Saved data entries:

______

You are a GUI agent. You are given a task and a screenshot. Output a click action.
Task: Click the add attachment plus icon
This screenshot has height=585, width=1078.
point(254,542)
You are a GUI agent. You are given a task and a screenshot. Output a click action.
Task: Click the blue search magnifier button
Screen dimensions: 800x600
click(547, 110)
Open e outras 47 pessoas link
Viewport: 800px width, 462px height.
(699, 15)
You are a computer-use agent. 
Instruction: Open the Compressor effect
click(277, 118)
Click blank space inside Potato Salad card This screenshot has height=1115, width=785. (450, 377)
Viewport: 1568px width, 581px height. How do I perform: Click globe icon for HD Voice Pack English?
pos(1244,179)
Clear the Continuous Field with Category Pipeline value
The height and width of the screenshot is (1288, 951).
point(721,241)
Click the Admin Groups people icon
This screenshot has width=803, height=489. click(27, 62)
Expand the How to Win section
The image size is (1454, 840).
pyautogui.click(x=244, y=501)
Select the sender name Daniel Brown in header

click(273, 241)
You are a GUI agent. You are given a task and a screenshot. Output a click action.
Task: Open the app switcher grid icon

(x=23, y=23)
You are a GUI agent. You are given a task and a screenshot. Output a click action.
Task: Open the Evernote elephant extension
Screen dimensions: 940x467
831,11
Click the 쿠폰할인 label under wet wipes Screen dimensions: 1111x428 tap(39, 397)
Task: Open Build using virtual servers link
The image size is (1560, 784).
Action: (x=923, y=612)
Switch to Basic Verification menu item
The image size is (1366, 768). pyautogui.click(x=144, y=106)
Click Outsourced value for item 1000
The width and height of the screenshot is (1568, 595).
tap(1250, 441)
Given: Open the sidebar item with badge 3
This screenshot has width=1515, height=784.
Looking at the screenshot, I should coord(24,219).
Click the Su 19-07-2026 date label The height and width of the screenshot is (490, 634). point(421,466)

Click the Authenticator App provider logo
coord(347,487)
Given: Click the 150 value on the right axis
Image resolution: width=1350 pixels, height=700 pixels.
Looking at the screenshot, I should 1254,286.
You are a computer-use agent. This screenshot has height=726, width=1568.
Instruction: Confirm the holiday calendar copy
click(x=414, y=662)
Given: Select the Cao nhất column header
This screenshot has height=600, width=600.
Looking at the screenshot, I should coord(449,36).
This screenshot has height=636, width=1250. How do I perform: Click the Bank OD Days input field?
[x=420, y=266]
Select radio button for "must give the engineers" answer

______

*WORK REQUIRED:* From the start of the data to the line that holds "Click blank space", retype each line exactly, with both ends included.

*FINISHED EXERCISE:*
You are a GUI agent. You are given a task and a screenshot. Output a click action.
Task: Click the add attachment plus icon
This screenshot has height=585, width=1078.
point(254,542)
You are a GUI agent. You are given a task and a screenshot. Output a click action.
Task: Click the blue search magnifier button
Screen dimensions: 800x600
click(547, 110)
Open e outras 47 pessoas link
Viewport: 800px width, 462px height.
(699, 15)
You are a computer-use agent. 
Instruction: Open the Compressor effect
click(277, 118)
Click blank space inside Potato Salad card This screenshot has height=1115, width=785. (450, 377)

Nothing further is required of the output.